_Text for analysis_:
+===+

# smuggling through airports



## beginning grower (May 14, 2006)

in the beginning of this summer im going on a vacation to europe.  i dont know much about the area and since im sort of a pot head i would like to try and smuggle some on, maybe a half-o or so because i am going to be there for about two weeks.  i have read numerous guides about smuggling and they all seem to have basic info.  if you could give me your advice on your personal experiences i would really appreciate it.  advice on how to smuggle, what to smuggle with, how much, how i should pack it, ect.  thank you for responding.


----------



## GanjaGuru (May 14, 2006)

Let me be the first to caution you NOT to do this.
Think of the penalties if you're caught.
And you don't have the US gov't to worry about but the country you're going to/coming back from.
Pot is available all over Europe.  My suggestion is leave your stash at home, buy some and smoke it all in Europe.


----------



## Stuey (May 14, 2006)

beginning grower said:
			
		

> advice on how to smuggle,


 My advice is "Don't do it"



			
				beginning grower said:
			
		

> how much,


 Take some extra cash..50 or 100 euro.



			
				beginning grower said:
			
		

> how i should pack it, ect.


 In your wallet; the cash and when you get their buy some. Dont risk trying to take your own.


----------



## Biffdoggie (May 14, 2006)

I too will say it's not the best idea, the times I have done it, in the states only, I just let it ride in my crotch until I get on the plane and hope you don't run into any dogs. Being inetrnational I probably wouldn't do it, like GG said, it's all over there too.


----------



## Hick (May 15, 2006)

Ahhh,..... I hear those European prisons ain't so bad. 

c/p from http://www.drugtext.org/library/articles/NORML%202000%20-%20Legal%20-%20Europe%20-%20Study.htm 
"Regarding cannabis and marijuana, all Member States have adopted the UN resolution classifiing these substances as illicit drugs. 11 out of 16 European countries classifies cannabis in the same category as heroin or other hard drugs.

+===+

_Given information_:
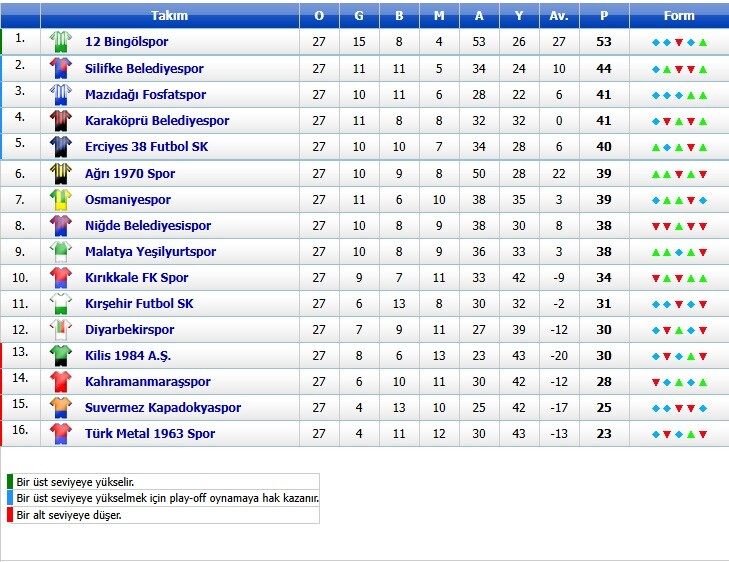
Task: Click the P points column header
Action: pyautogui.click(x=603, y=16)
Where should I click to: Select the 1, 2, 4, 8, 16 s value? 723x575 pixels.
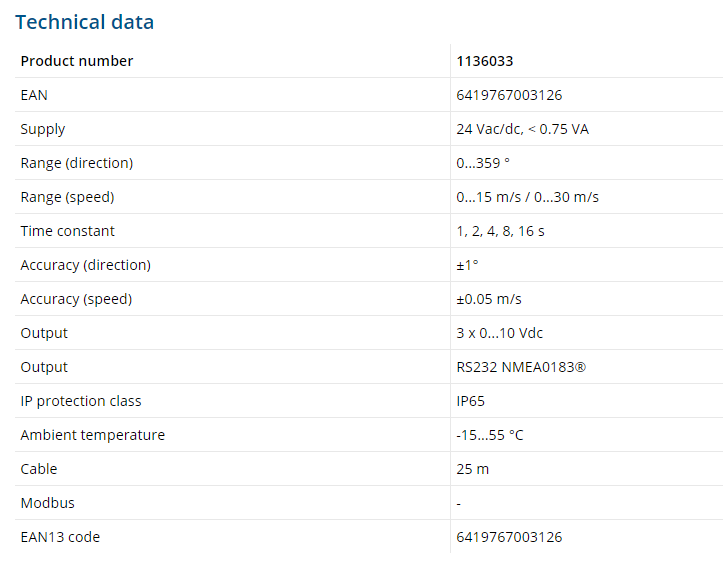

+===+

_Work item_: Rewrite the passage of the forum thread about smuggling through airports that begins with "## GanjaGuru (May" and ends with "to/coming back from.", changing "penalties" to "consequences". Rely only on the forum thread about smuggling through airports.

_Your response_:
## GanjaGuru (May 14, 2006)

Let me be the first to caution you NOT to do this.
Think of the consequences if you're caught.
And you don't have the US gov't to worry about but the country you're going to/coming back from.